- _Task item_: Your answer is to be the exact text of the lines from the one containing "The width and" through the final line of the entries, restated in full, with pictures omitted.

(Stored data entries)
---
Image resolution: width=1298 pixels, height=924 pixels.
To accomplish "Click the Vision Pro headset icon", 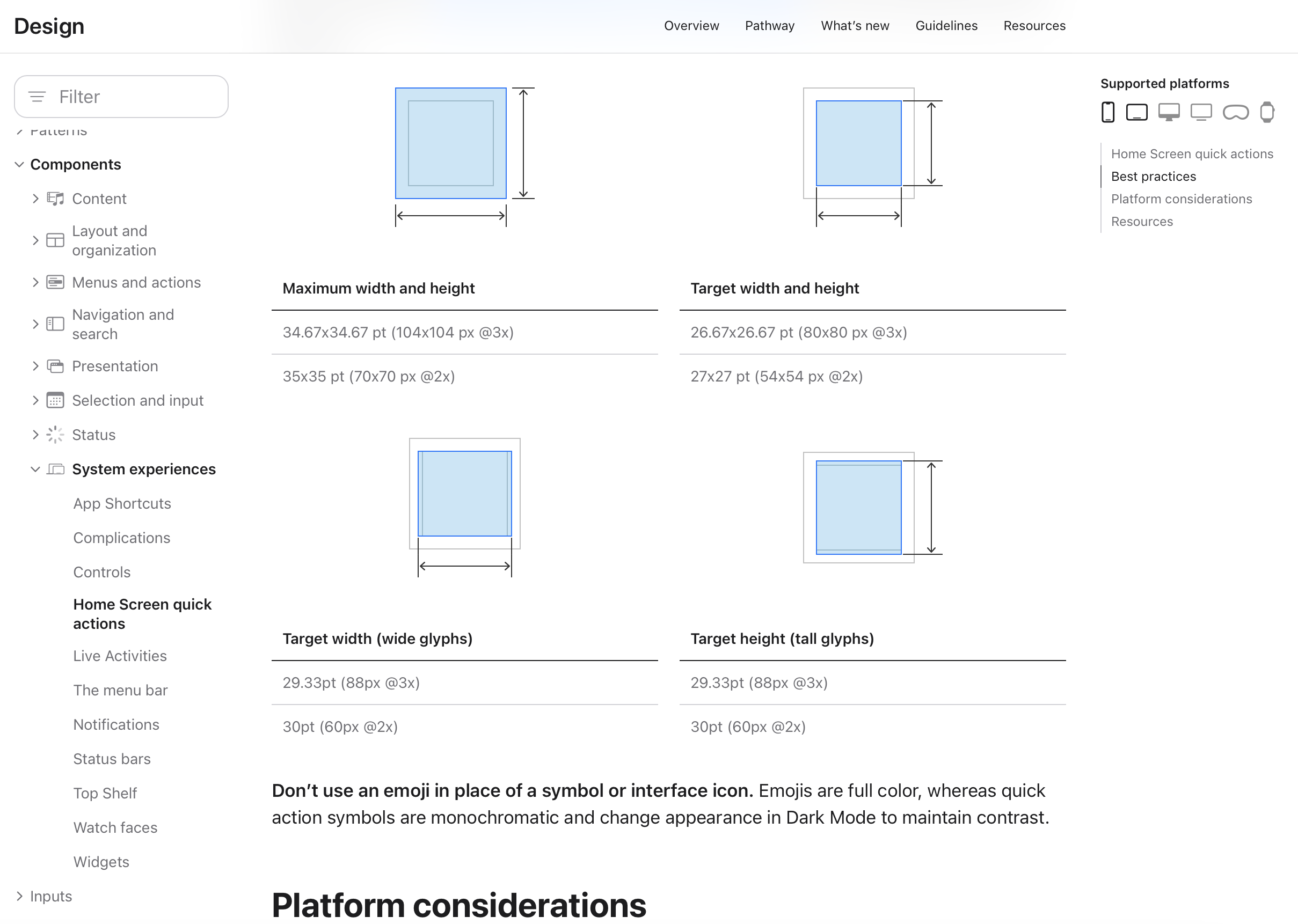I will tap(1235, 112).
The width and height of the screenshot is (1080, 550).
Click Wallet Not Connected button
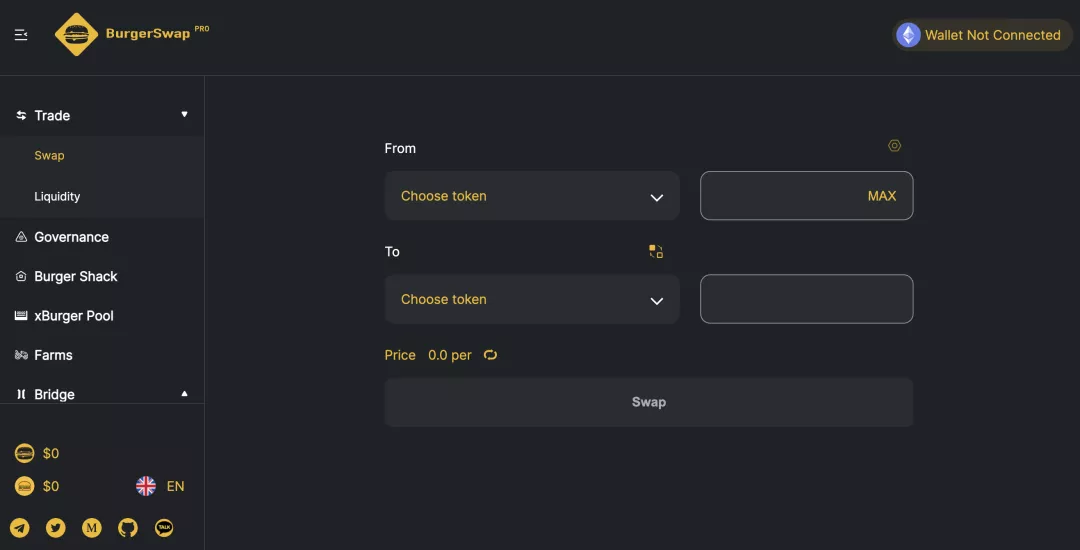pos(982,35)
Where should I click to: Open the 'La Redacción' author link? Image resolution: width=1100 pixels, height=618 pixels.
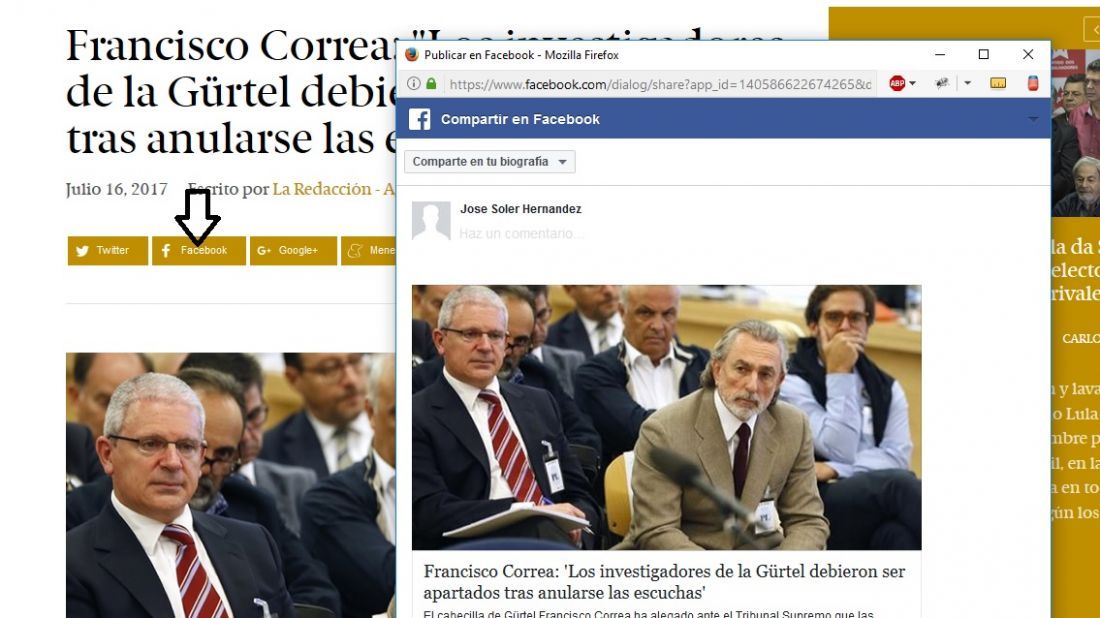point(321,189)
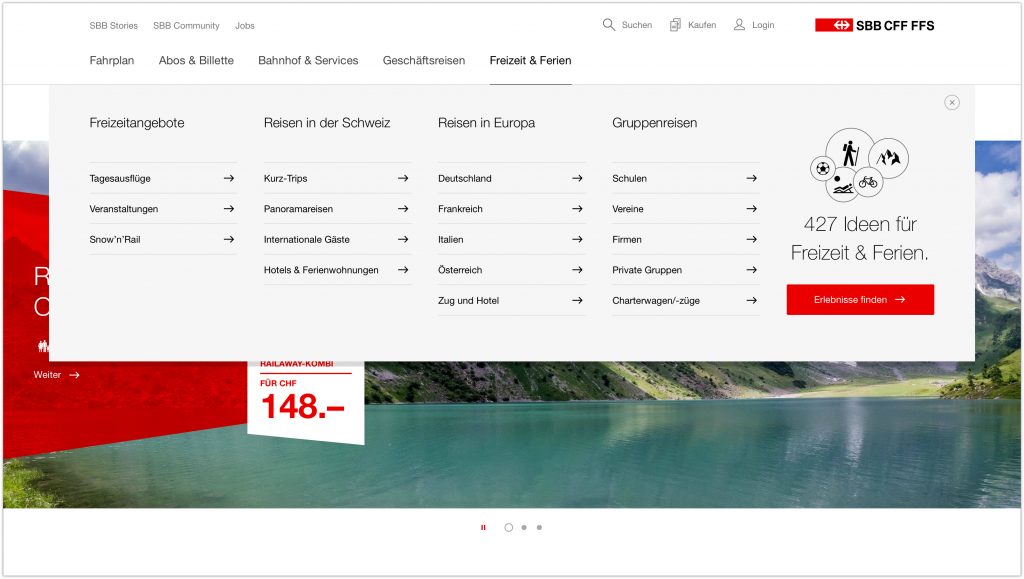Click the Suchen magnifier icon
Image resolution: width=1024 pixels, height=579 pixels.
(607, 24)
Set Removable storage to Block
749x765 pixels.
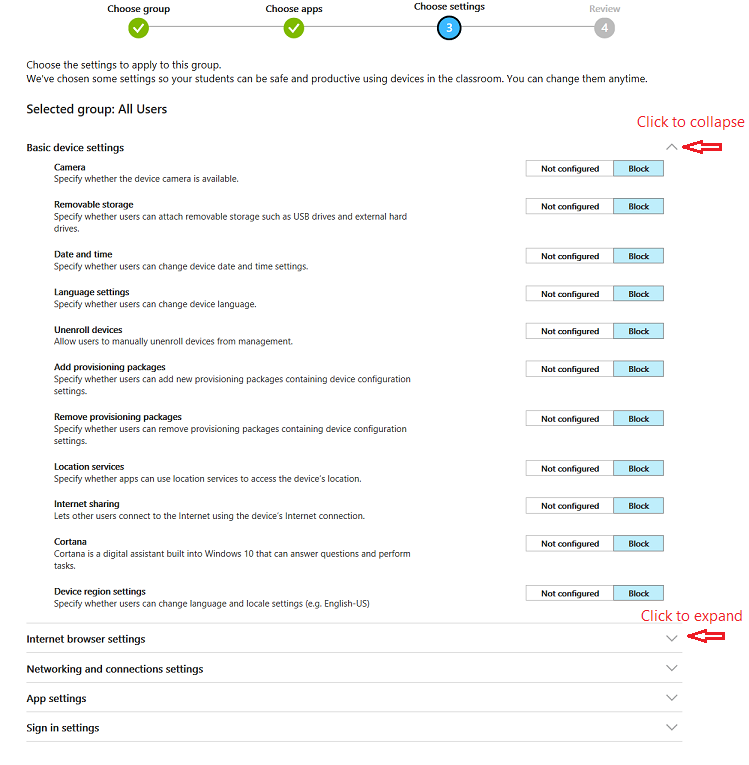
---
- _Answer section_:
The width and height of the screenshot is (1080, 550).
Click Wallet Not Connected button
pos(982,35)
Where should I click to: Open the 'La Redacción' author link? Image resolution: width=1100 pixels, height=618 pixels.
point(321,189)
Click the Suchen magnifier icon
Image resolution: width=1024 pixels, height=579 pixels.
(607, 24)
Set Removable storage to Block
749x765 pixels.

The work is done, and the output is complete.